Tidak berlangsung lama ketenangan itu dinikmati sebab namanya baru saja meluncur dari bibir orang yang amat dihindari hari ini, bahkan Luna pergi ke kebun diam-diam bersama sopir karena dia terlalu muak untuk menatap wajah Malvian di pagi buta yang terlampau damai.

"Luna? Kamu dengar, kan?" Lagi, Malvian mencoba menarik atensi. Berdiri di atas batu besar di samping sungai dengan kedua tangan bersembunyi dalam saku celana.

Sang empu nama cantik itu enggan menyahuti, tidak pula menoleh sebab dia tahu di mana Malvian berdiri; tepat di belakangnya.
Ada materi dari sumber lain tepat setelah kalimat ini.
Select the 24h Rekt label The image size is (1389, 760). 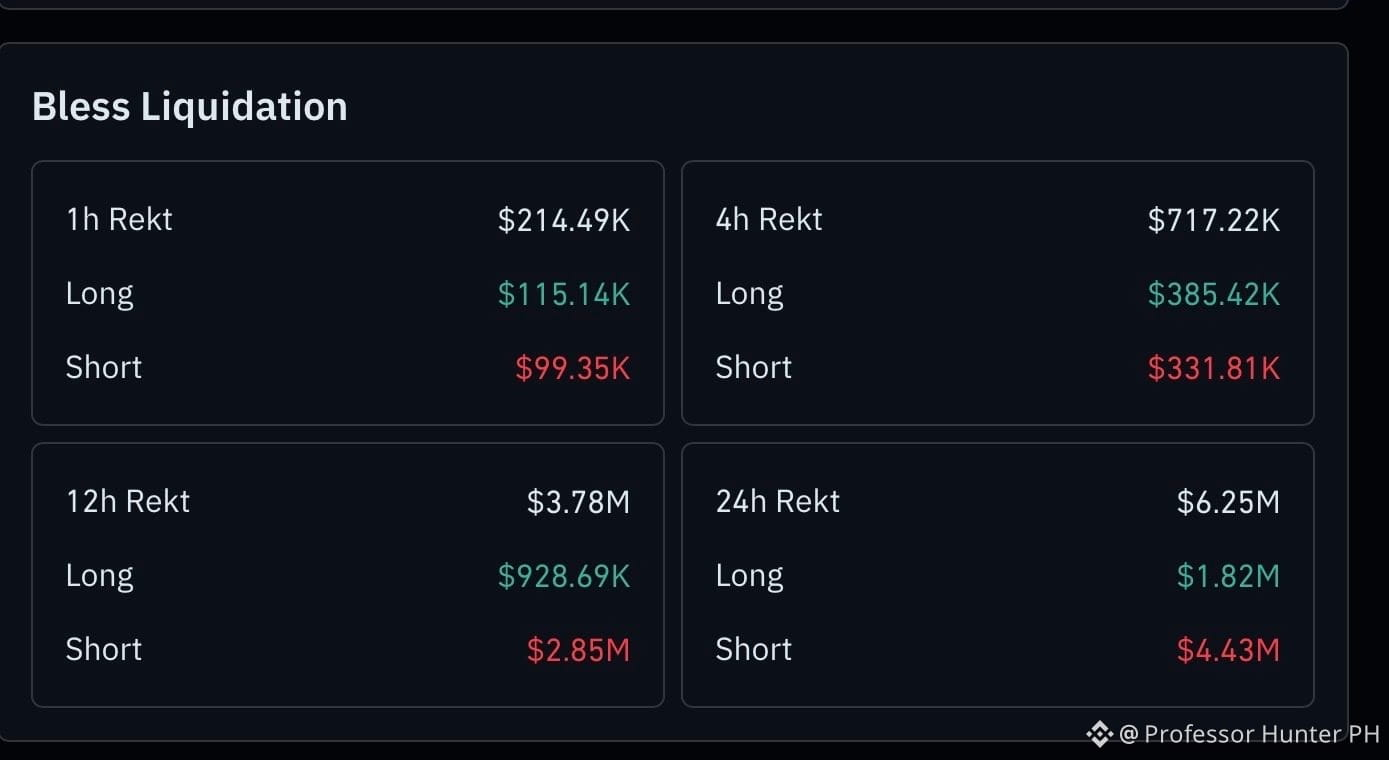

Pandangan Luna justru menunduk untuk menangkap segerombolan ikan kecil yang mengelilingi kaki; lamat-lamat juga berpendar pada bekas bakar di dada, yang mana membuat hatinya kembali meringis sakit.

Bajingan, batin Luna; ingin berteriak keras sampai burung di pepohonan beterbangan karena suaranya, tetapi dia menarik kembali niat itu, menggantinya dengan helaan napas yang panjang. Namun, kala kaki beranjak untuk meninggalkan Malvian, lelaki itu justru ikut turun ke dalam sungai dan meremat lengan Luna dengan hati-hati, menarik tubuh yang lebih kecil untuk berbalik menghadap dirinya.

Luna menurut, patuh pada posisi yang Malvian inginkan. Obsidian cokelat terang mengintip lewat celah bulu mata yang lentik untuk menangkap wajah lelaki di depannya. Pada posisi saling berhadapan, dalam jarak kurang dari 30 cm, saling mengunci lewat pandangan, tetapi tidak ada yang berhasil membuka mulut.

"Kamu masih marah?" Butuh waktu seperkian detik untuk Malvian bersuara dan sebuah pertanyaan bodoh keluar begitu saja. Dia menyesali, terlebih ketika helaan napas Luna terdengar muak di depannya.

Pakai nanya lagi, Anjing, batin Luna lagi sambil melepaskan tangan yang masih berlabuh di lengannya. "Kamu kali yang marah, mobilnya rusak nabrak pohon," jawab gadis itu seraya menyilangkan tangan di depan dada.

Terlalu ringan pernyataan yang dikeluarkan, tetapi cukup berdampak bagi Malvian, terbukti dengan mulutnya menganga lebar dan kepala yang menggeleng hebat. "Demi Tuhan, Luna. Aku enggak peduli sama mobilnya."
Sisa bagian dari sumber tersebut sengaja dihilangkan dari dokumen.